The Great Hall (also known as the Concert Hall) is the largest room, rectangular in shape, and occupies the centre of the building with an organ on its north wall. Two long corridors flank the east and west walls of the Great Hall. To the north of the Concert Hall is the Civil Court and beyond this is the North Entrance Hall; above this, reached by two staircases, is the elliptical Small Concert Room. To the south of the Great Hall is the Crown Court, beyond this is the South Entrance Hall above which reached by two staircases is the Grand Jury Room. In the middle of the west front is the Law Library, to the north of this is the Vice-Chancellor's Court, to the south of the Law Library is the Sheriff's Court. The floor below consists of a cavernous basement with cells for prisoners along the west wall.

===Exterior===
The main entrance is in the centre of the east façade and is approached by a wide flight of steps. On the steps is a statue of Benjamin Disraeli by Charles Bell Birch, moved here to make way for Liverpool's cenotaph. At the south-east corner is a bronze statue of Major-General William Earle by the same sculptor. This front has a central portico of 16 Corinthian columns flanked on each side by series of square, unfluted columns, between which are reliefs that were added between 1882 and 1901 by Thomas Stirling Lee, C. J. Allen and Conrad Dressler. The west front has a projecting central part with square columns supporting a large entablature. The north front has a semicircular apse with columns and three doorways that are flanked by statues of nereids or tritons bearing a cornucopia with lamps attached, the central doors on the south and east fronts have similar statues, and were sculpted by William Nicholl.

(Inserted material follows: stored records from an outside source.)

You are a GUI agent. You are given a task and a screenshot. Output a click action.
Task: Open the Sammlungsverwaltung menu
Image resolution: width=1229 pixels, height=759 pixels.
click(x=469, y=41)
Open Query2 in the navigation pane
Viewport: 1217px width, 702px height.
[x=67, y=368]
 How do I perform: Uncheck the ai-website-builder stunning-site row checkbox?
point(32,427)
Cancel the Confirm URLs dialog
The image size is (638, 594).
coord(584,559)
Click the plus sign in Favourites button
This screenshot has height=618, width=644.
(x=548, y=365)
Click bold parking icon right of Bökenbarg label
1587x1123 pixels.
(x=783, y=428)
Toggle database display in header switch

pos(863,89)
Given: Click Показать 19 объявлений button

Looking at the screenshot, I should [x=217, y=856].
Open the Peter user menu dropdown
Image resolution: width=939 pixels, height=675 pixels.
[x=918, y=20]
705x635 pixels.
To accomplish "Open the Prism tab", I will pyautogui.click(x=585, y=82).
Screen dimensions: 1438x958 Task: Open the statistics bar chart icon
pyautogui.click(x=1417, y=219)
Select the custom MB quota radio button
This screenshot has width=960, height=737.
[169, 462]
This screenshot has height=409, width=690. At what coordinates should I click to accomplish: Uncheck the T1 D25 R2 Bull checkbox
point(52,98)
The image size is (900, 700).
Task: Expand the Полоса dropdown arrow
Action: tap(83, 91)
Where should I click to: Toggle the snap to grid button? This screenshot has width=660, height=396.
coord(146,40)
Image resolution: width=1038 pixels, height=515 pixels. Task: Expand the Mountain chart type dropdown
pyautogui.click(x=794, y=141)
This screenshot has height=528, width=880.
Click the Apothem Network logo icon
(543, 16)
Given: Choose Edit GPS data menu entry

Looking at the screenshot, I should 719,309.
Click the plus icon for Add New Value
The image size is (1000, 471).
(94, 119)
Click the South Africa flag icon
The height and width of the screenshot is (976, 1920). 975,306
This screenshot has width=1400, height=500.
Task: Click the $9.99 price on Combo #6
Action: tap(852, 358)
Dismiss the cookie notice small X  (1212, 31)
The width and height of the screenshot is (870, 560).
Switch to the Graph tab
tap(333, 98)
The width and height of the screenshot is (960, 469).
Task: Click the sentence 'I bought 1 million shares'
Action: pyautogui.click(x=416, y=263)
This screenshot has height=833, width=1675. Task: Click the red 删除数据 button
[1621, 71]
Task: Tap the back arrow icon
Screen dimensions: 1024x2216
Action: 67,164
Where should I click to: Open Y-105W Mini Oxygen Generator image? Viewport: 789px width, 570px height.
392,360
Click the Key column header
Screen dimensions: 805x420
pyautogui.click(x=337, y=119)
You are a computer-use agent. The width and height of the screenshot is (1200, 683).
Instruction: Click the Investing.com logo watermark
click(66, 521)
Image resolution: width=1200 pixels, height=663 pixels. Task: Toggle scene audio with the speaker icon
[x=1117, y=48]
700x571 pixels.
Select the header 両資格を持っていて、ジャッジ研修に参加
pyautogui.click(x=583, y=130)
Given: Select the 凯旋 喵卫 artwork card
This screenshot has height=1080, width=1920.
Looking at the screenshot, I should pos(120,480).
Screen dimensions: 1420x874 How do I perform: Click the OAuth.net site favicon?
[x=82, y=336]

The south front has an octastyle portico (eight columns wide), two columns deep, on steps above a rusticated podium. On the south portico entablature is a classical Latin inscription using V where U would now be used, that reads ‘ARTIBVS LEGIBVS CONSILIIS LOCVM MVNICIPES CONSTITVERVNT ANNO DOMINI MDCCCXLI’ (For Arts, Law and Counsel the townspeople built this place in 1841).

The tympanum in the pediment above the south portico once contained sculptures of Britannia enthroned at the centre protecting agriculture and the arts and offering an olive branch to the four quarters of the globe, carved by William Nicholl;

Cockerell's design of the southern sculptured pediment of St George's Hall

The completed sculpture has the following written description:

“Britannia armed, her lion by her side, and seated on a rock, forms the centre: she holds in her left hand the olive-branch, and in her right the spear. She hails the four quarters of the globe, presented to her by Mercury; the last of whom, Africa, inclines with the form of the pediment and, with her negro children, acknowledges her obligations to the queen of freedom, who laboured so long and successfully for their emancipation: beyond are the vine and foreign productions; the husbandman and his plough, his wife with the distaff, and her child, express industry, manufacture, and domesticity: at the end are labourers at the anvil, the anchor, and the arms of mail, which she has not forgotten how to use”

These sculptures were removed for safety's sake in 1950 (the sculptures having become unsafe due to erosion by atmospheric pollution), and subsequently lost, reputedly turned into hardcore.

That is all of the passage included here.